The early printing press was probably focused on short few page documents (an increasing scale), and it wouldn't be surprising if page numbers were a solution to help printers not mix up pages.
The Gutenberg Bible was one of the first mass produced books - no page numbers on early copies.
https://en.wikipedia.org/wiki/Gutenberg_Bible#/media/File:Gu...
Hindsight is 20/20 , lol. There are so many obvious, effective constructs and functions in modern English, we kinda miss the absolute janky mess of hacking and tradition and arbitrary rules and facepalm moments that went in to the last 1500+ years of development, let alone the tens of thousands of years prior.
> it wouldn't be surprising if page numbers were a solution to help printers not mix up pages.
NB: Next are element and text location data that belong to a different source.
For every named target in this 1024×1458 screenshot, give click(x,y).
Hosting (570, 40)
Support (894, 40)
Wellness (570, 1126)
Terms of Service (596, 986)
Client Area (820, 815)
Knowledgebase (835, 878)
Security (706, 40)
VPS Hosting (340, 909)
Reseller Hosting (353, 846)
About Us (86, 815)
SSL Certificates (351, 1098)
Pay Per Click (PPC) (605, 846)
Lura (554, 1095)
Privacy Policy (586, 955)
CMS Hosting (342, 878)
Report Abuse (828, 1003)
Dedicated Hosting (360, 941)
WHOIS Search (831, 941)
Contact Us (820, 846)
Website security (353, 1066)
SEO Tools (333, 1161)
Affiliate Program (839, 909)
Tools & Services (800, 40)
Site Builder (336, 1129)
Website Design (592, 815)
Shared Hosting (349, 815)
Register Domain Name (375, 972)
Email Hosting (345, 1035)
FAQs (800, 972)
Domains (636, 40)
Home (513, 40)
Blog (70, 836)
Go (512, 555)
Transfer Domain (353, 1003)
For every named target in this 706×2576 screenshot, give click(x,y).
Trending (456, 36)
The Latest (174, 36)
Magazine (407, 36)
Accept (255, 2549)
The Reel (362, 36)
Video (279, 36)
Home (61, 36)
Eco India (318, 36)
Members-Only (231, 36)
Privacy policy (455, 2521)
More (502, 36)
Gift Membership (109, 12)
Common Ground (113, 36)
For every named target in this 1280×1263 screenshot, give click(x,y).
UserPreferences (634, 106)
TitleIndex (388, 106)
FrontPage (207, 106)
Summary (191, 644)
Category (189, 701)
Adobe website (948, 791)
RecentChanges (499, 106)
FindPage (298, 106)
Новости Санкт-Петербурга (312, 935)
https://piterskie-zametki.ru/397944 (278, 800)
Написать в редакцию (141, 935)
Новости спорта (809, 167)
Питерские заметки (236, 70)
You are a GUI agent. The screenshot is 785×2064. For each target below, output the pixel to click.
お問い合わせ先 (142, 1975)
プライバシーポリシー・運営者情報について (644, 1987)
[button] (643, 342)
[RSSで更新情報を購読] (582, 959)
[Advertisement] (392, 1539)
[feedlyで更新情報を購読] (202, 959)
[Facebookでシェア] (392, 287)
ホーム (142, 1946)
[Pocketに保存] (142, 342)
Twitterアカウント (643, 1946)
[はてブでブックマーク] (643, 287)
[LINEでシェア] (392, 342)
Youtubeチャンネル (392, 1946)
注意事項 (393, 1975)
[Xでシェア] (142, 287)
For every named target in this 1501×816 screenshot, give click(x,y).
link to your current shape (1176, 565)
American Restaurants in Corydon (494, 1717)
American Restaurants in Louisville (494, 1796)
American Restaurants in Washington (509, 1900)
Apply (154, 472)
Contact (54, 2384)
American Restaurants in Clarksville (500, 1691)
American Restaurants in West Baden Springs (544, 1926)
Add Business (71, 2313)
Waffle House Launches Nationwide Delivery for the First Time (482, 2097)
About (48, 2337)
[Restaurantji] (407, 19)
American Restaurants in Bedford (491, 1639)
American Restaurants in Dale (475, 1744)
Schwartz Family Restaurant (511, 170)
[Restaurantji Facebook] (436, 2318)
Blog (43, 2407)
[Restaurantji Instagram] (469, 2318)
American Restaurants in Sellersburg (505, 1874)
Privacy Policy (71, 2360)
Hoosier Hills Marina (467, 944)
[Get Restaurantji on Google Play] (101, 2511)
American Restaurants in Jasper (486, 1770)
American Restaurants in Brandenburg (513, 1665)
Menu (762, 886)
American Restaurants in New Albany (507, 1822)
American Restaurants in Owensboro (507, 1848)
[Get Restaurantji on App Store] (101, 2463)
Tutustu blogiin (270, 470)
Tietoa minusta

It's an interesting idea. Remember they printed large sheets containing many 'pages', I think even in different orientations, which were then folded and the ends cut to produce a nice orderly codex for the reader. They were printing in a different order than the one you read in.
I do think they numbered the large sheets or similar, and you can find old books that retain that number, but I don't recall what it is called.
Your hypothesis does not match history, because the early printing was focused on things that had a potentially large market, which at that time meant books like The Bible, with a lot of pages.
The parent article mentions that binding the pages of the first bibles in the correct order, in the absence of page numbers, was an extremely tedious work.
That is why page numbers have invented many years later, exactly as you say, "to help printers not mix up pages".